What is Mesothelioma Awareness Month?
Mesothelioma Awareness Day is a national holiday that takes place each year on September 26th. Throughout the month of September, mesothelioma patients and their advocates work hard to spread awareness about the dangers of asbestos and the cancers it causes. Experts estimate between 2,500 and 3,000 people in the U.S. die each year from mesothelioma.
Congress established National Mesothelioma Awareness Day in 2010 to educate Americans about the danger of asbestos. Members of the mesothelioma community have unofficially celebrated the holiday for nearly two decades to pay tribute to those who lost their lives. While Mesothelioma Month is not officially recognized, those affected by mesothelioma and their advocates understand the importance of celebrating and spreading awareness all 30 days of September.
Backed by research foundations and asbestos awareness organizations, the movement continues to bring attention and raise funding to mesothelioma research. Movement supporters wear blue or mesothelioma awareness ribbons to observe the holiday.
Why Do We Need to Celebrate It?
Despite efforts to improve education and awareness, over a million workers in the United States still come into contact with the toxic mineral in the workplace. Thousands of new patients receive a new mesothelioma diagnosis each year. Deaths from the rare form of cancer and other asbestos-related conditions are nearly entirely preventable with awareness and education about the dangers of exposure.
Asbestos is still legal in the United States. There could be a greater push for a total ban if more people knew about the risk thousands of our country’s hardest workers and first responders take when they come into contact with asbestos while on the job. Over 3,000 commercially available products in the U.S. still contain a small amount of asbestos.
Who is the ADAO and the Mesothelioma Applied Research Foundation?
Several organizations work hard to raise awareness about mesothelioma and asbestos exposure. Non-profit cancer organizations like the Mesothelioma Applied Research Foundation and the Asbestos Disease Awareness Organization (ADAO) dedicate themselves to find a cure for mesothelioma and spread awareness of its causes.
After its incorporation in 1999, the Mesothelioma Applied Research Foundation continues to offer hope and support to patients and families through education, assistance in finding treatment specialists, and emotional support. The organization helps the effort to find a cure by finding promising mesothelioma pulmonologists research projects around the world.
The ADAO was founded in 2004 and is the largest independent asbestos victims’ organization in the U.S. The organization is dedicated to unite concerned citizens and raise awareness about the dangers of asbestos. Through education, advocacy, and community initiatives, ADAO works to prevent asbestos-caused diseases.
What is Mesothelioma Hub Doing for Mesothelioma Awareness Month?
This year, we are joining the Mesothelioma Applied Research Foundation in their “Paint the World Mesothelioma Blue” campaign. To share our commitment to educate the community and continue serving as advocates for patients and their families, we’re also going to be raising awareness by revisiting our blog series, called The Mesothelioma Journey: Exposure, Diagnosis, Treatment, and Living a Life After Mesothelioma, will dive into five topics over five weeks. You can follow along the journey here or through our Facebook, Twitter, or LinkedIn.
How Can I Participate?
If you or a loved one is struggling with mesothelioma, you can raise community recognition to show support. If you can, donate to organizations dedicated to eradicating mesothelioma and spreading awareness about asbestos.

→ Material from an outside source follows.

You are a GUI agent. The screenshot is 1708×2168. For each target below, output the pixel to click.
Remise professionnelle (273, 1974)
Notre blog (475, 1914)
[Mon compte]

What Color Ribbon is for Mesothelioma?
Those unable to donate can help spread awareness by sharing information on social media, wearing blue throughout Mesothelioma Awareness Month, or start conversations with people in your community about the issue.
Other ways to get involved:
- Attend, organize, or lead an official event in your area
- Write your legislators to encourage a ban on asbestos
- Share your own mesothelioma story
- Seek legal counsel to hold employers accountable for asbestos exposure
- Sign a petition to ban asbestos in the U.S.
Join us on September 26th in wearing blue to show support in raising awareness.